Witnesses and agency testimony: Dr. Eunique Morris Hughes, Director of the D.C. Department of Employment Services (DOES), described the program as a long-standing workforce pipeline and provided operational context: SYEP will run in 2025 from June 23 to Aug. 1 and DOES expects to serve roughly 12,000 youth this summer. However, Hughes said DOES's current records and IT systems only reliably retain participant enrollment and completion data dating back to about 2012. "In compliance with the district's record retention policies, DOES no longer has access to participant enrollment or completion dating as far back as 1980," Hughes told the committee, adding that implementing retroactive credit for service would create significant administrative challenges.
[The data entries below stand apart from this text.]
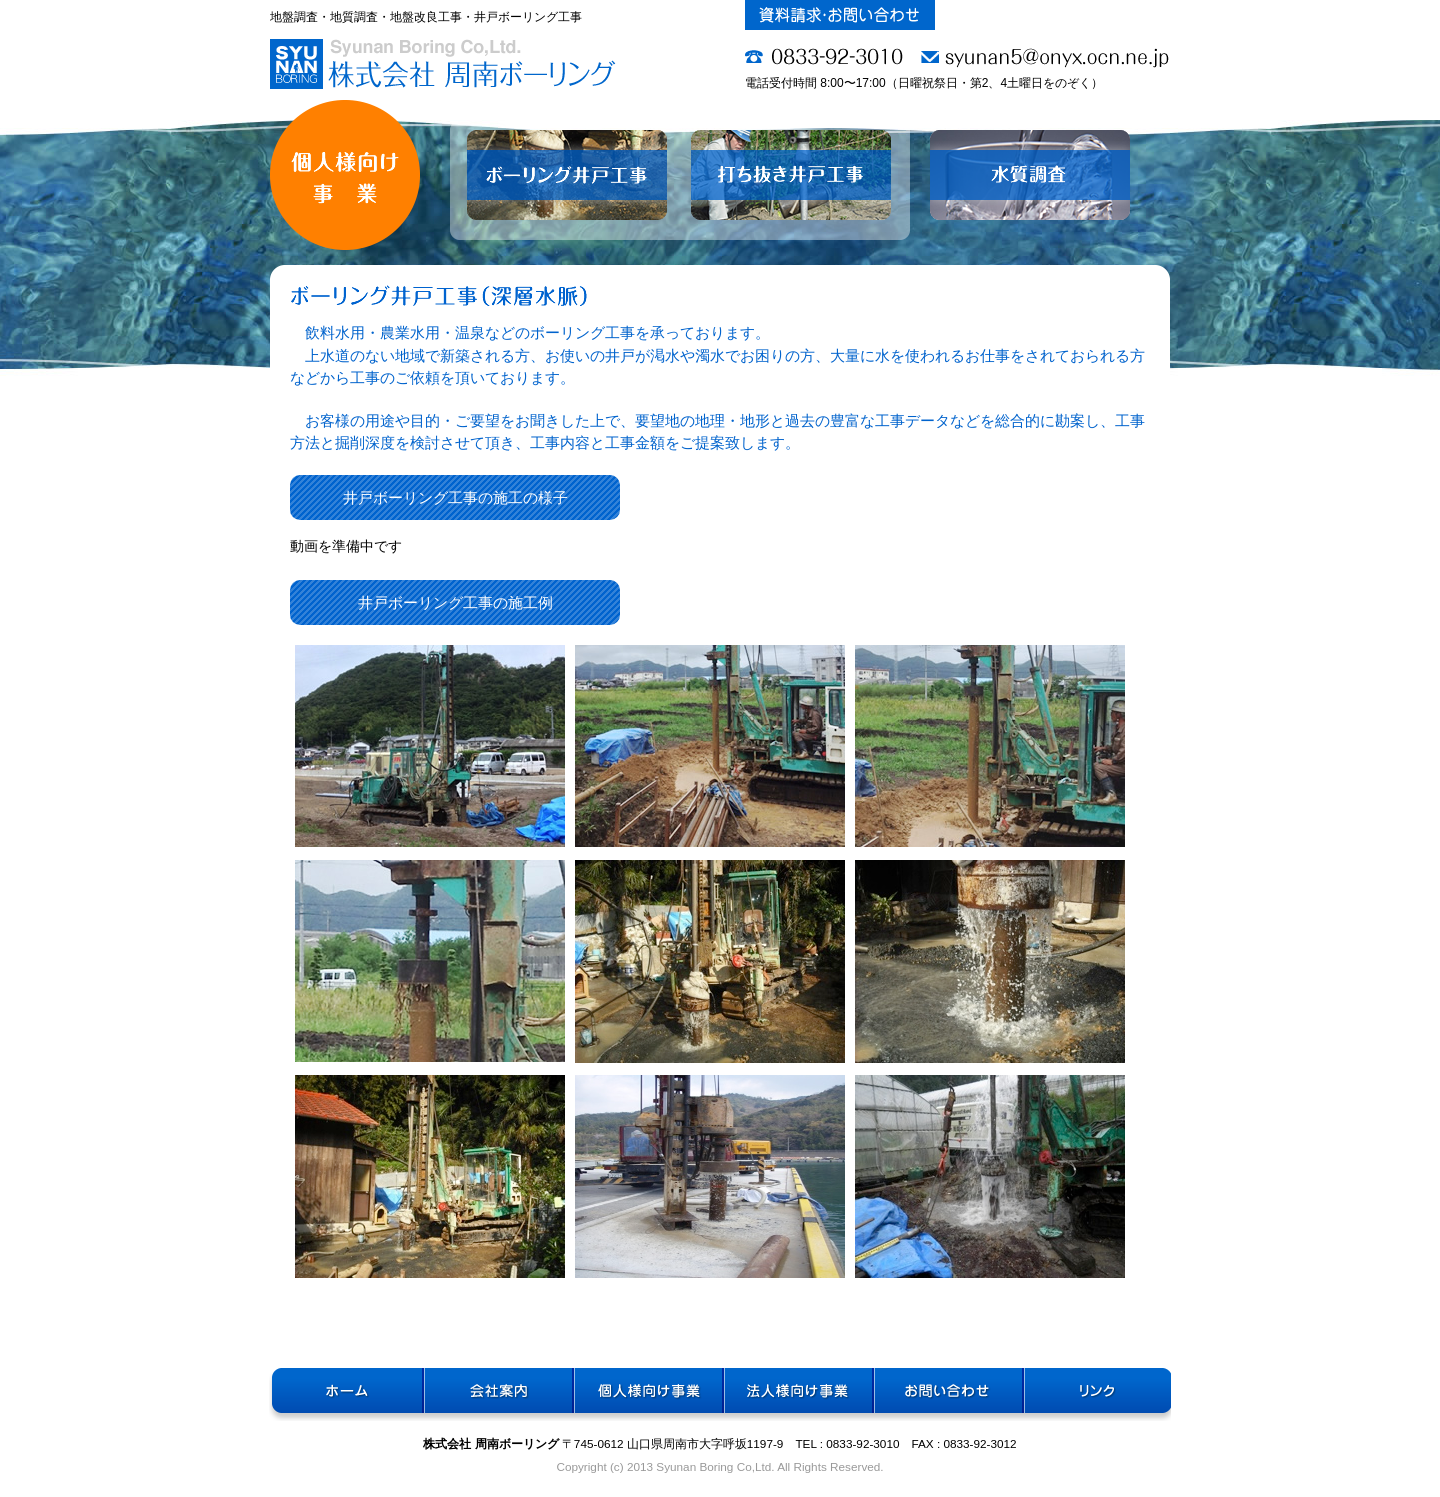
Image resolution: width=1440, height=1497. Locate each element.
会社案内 (496, 1395)
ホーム (345, 1395)
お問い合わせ (946, 1395)
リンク (1096, 1395)
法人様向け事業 (796, 1395)
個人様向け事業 (646, 1395)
Why it matters: The bill would recognize SYEP participation as time toward vesting and retirement eligibility for employees who later join D.C. government. Proponents said the step both corrects a long-standing omission and could incentivize youth employment and public-sector career paths.

Outstanding questions: Committee members and the agency discussed how to verify decades-old participation, the potential administrative costs of retroactive crediting, and whether to limit credit to participants for whom reliable records exist. Dr. Hughes said DOES is willing to work with the bill's sponsor and the committee to refine the proposal to preserve its intent while addressing operational hurdles.

Next steps: The committee left the record open for additional written testimony through May 28 and indicated staff will coordinate with DOES and the bill sponsor to explore technical fixes, including limiting the effective date to years with verifiable records or creating an applicant-driven verification process.